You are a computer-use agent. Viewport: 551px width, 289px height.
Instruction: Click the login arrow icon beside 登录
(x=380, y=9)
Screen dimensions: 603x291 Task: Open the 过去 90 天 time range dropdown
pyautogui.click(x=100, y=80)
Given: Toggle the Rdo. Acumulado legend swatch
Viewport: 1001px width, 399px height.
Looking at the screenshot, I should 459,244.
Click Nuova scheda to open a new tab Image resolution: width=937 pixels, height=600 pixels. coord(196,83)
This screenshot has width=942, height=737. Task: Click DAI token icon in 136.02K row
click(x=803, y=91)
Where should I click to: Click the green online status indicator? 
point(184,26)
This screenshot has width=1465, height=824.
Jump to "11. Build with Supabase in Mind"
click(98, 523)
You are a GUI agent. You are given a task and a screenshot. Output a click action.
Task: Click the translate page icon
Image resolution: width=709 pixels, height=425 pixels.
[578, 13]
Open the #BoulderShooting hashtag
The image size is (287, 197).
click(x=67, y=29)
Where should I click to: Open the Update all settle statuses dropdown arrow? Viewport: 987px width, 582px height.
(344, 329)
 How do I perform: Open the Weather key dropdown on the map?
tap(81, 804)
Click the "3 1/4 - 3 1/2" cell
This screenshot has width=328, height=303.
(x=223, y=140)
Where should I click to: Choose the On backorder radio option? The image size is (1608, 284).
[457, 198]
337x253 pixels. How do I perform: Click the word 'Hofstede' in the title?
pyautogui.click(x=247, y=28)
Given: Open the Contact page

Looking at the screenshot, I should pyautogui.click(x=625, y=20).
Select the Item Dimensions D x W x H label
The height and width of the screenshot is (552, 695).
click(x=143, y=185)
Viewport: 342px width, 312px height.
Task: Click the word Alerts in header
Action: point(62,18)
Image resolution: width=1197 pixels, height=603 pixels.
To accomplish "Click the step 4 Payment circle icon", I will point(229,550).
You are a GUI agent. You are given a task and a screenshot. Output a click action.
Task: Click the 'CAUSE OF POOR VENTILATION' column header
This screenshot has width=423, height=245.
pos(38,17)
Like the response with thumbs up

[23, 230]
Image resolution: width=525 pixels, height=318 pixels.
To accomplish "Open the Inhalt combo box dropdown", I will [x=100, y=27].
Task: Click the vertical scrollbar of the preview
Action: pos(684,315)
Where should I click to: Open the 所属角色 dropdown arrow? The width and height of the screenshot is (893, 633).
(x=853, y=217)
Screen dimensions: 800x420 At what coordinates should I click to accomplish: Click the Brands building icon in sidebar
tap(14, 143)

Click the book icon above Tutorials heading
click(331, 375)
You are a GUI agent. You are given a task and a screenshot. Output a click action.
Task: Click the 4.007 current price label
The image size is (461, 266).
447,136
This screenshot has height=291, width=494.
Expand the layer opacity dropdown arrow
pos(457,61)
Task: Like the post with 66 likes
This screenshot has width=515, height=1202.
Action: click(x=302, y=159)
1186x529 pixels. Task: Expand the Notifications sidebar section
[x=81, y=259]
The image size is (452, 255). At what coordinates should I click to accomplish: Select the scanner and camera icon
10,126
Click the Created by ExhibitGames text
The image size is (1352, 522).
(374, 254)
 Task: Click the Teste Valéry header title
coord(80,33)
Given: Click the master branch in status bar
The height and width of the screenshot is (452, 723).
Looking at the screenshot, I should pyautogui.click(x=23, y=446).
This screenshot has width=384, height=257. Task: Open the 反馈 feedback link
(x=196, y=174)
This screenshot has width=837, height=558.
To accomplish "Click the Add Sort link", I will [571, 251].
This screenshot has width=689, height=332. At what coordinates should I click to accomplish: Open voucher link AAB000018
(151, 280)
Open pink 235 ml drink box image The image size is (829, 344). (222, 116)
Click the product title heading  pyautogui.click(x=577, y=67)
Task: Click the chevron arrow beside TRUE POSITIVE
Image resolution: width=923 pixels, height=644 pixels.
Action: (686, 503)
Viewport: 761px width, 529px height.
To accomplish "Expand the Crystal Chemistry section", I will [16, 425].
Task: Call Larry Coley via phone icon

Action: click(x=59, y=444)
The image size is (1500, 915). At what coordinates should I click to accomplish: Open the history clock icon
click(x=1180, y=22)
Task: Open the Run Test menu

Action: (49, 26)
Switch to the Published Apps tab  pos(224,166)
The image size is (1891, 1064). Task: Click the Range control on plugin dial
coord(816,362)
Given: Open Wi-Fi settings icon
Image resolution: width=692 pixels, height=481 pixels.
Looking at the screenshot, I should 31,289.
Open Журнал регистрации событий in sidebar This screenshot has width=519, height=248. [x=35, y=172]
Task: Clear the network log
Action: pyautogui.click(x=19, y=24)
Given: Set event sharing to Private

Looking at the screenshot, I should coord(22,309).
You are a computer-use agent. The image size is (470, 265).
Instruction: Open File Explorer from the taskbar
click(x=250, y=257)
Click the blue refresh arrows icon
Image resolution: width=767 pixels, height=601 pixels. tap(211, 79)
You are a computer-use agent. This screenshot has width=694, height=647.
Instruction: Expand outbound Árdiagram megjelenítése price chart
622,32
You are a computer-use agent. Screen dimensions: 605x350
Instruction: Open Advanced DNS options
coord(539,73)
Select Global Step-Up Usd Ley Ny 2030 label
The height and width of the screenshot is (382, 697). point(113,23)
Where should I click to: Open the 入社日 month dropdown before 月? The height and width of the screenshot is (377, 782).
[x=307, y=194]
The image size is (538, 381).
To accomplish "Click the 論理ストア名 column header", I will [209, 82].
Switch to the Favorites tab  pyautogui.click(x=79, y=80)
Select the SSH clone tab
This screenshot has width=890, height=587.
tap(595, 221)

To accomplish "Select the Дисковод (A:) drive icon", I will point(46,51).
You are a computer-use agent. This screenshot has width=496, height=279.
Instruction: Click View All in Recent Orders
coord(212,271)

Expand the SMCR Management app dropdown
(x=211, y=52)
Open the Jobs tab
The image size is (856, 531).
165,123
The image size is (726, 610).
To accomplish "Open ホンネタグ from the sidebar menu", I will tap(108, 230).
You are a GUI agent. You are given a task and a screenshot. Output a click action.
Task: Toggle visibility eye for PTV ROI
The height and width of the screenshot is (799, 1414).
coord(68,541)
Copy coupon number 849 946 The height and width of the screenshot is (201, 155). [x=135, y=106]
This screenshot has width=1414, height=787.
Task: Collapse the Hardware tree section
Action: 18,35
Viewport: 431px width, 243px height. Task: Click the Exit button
------------
● **Description of the task**: Print the material above verbatim, first line through the line containing "Task: Click the translate page icon", both included.

● **The completed task**:
You are a computer-use agent. Viewport: 551px width, 289px height.
Instruction: Click the login arrow icon beside 登录
(x=380, y=9)
Screen dimensions: 603x291 Task: Open the 过去 90 天 time range dropdown
pyautogui.click(x=100, y=80)
Given: Toggle the Rdo. Acumulado legend swatch
Viewport: 1001px width, 399px height.
Looking at the screenshot, I should 459,244.
Click Nuova scheda to open a new tab Image resolution: width=937 pixels, height=600 pixels. coord(196,83)
This screenshot has width=942, height=737. Task: Click DAI token icon in 136.02K row
click(x=803, y=91)
Where should I click to: Click the green online status indicator? 
point(184,26)
This screenshot has width=1465, height=824.
Jump to "11. Build with Supabase in Mind"
click(98, 523)
You are a GUI agent. You are given a task and a screenshot. Output a click action.
Task: Click the translate page icon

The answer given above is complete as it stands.